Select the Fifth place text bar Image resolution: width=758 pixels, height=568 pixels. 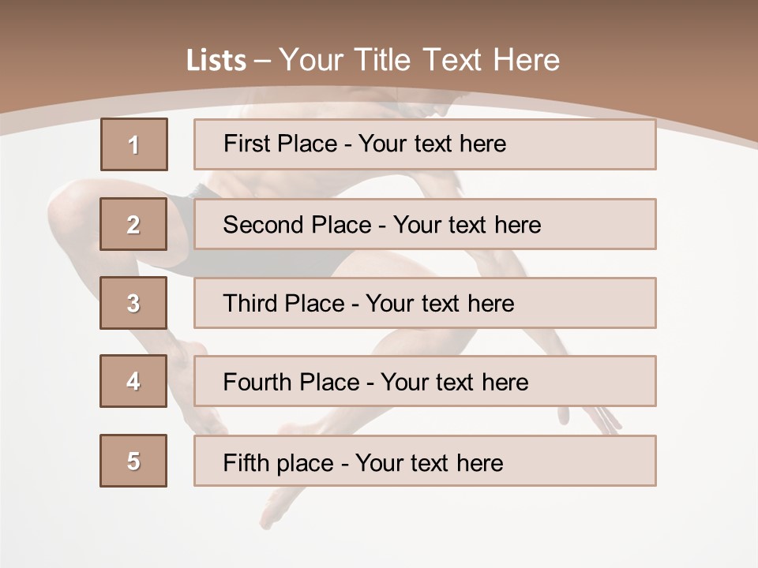tap(425, 461)
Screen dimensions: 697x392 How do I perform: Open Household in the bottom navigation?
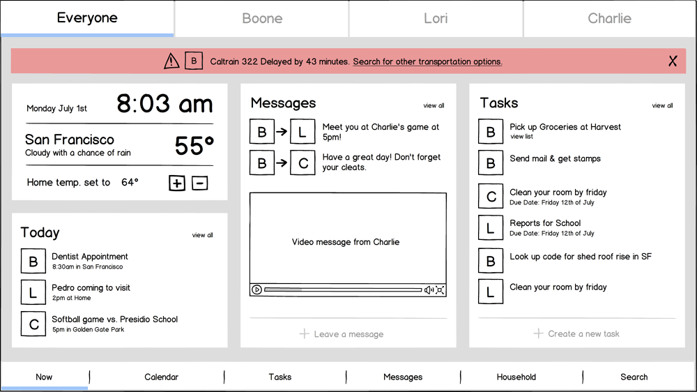516,377
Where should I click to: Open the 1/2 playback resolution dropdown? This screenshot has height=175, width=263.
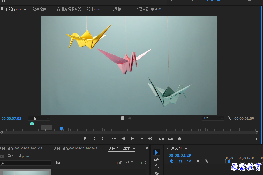(213, 118)
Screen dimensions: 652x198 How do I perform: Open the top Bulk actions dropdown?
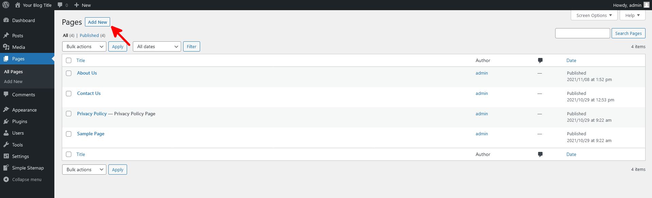coord(84,46)
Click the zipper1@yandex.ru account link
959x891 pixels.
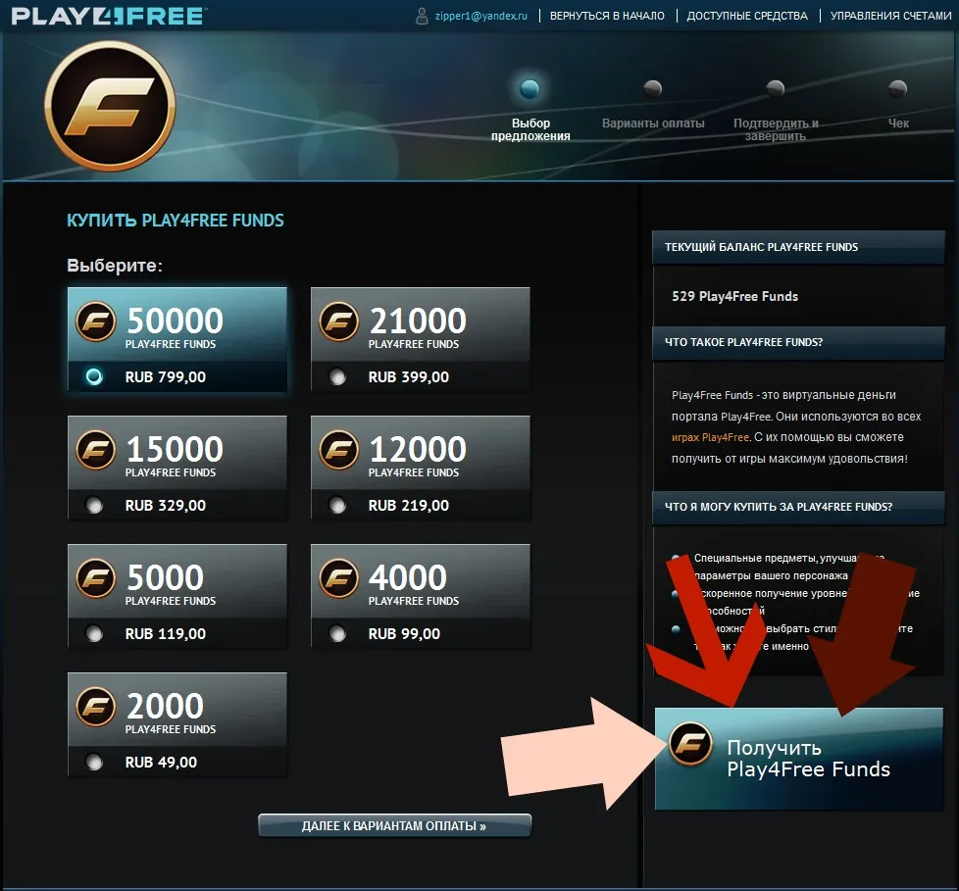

### Task to complete
Starting at the line that holds "Screen dimensions: 652x198", copy each line exactly through the end of the listing, both ends included. Leave the pictures out.

### Response
Screen dimensions: 652x198 How do I perform: Open the top Bulk actions dropdown?
coord(84,46)
Click the zipper1@yandex.ru account link
959x891 pixels.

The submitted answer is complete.